А говорят, что у верхних истерик не бывает – врут, конечно,
врут вечноголодные мальчики, поркострадальцы, мальчики с запахом страха и
мелкими суетливыми жестами, неловкие торгующиеся мальчики в черных хутини под
благопристойными джинсами – кому нужен эмоционально тупой нижний, спрашивается?
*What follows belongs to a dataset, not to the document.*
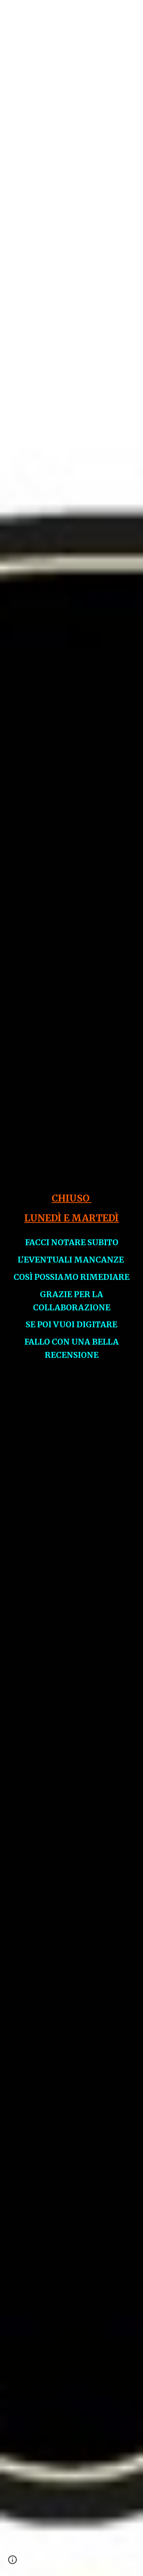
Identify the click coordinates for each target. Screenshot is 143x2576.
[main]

Не мне. Малыша шатало от страха, когда я подходила к нему – а как же, легенда
отечественного БДСМ-а идет и смотрит прямо на него, идет прямо, прямо… а мне
нужно было, чтоб кто-то встретил такси, до клуба они вечно не доезжали, хотя
можно было – и только старые таксисты знали тот мощеный переулок, о камни
которого Шел разбил колени через пять минут, когда пытался прощаться «по
протоколу». Пришлось забрать его с собой, и я впервые услышала, как нижний
ойкает от раствора йода. От йода! Но он слушал, смотрел и цитировал в полной
гармонии со мной, это выяснилось минут через… секунд через… короче, сразу, и это
было тем более странно, что никакого общего прошлого не вырисовывалось. Он даже
не успел приняться в пионеры, и у него оказалось дурацкое имя – Стуволь, то есть
Ствол – такие вот имена давали мальчикам 22 года назад в сорока километрах от
Махачкалы. Впрочем, все звали его Шалом или, на излюбленный им американский
манер, Шел.
Вот так мы и проболтали до утра, а потом встретились через
несколько месяцев во время дождя. Дождя? Грозы, ливня, мирового потопа… я стояла
под козырьком библиотеки и не решалась пройти 50 метров до машины. И тут
возникли он и его зонт размером с детский грибок, и я сразу сказала ему про
грибок, а он не понял. В их ауле, видите ли, грибков не было! Он взял пакет с
книгами, высокомерно усмехнулся мелькнувшей фамилии, и я завелась с полоборота,
я уже хотела услышать, как он кричит, я хотела увидеть свои следы, хотела
пометить его, как сука метит щенков – и не дать вымыться, и выгнать на улицу с
запахом женщины на губах и пылью на руках, которыми я заставлю его упираться в
пол, мальчик мой заносчивый! Наверное, я как-то выдала себя – он быстро-быстро
несколько раз перемигнул и сказал:
– Я больше не буду.
– Да? – заинтересовалась я. – А что именно ты не будешь?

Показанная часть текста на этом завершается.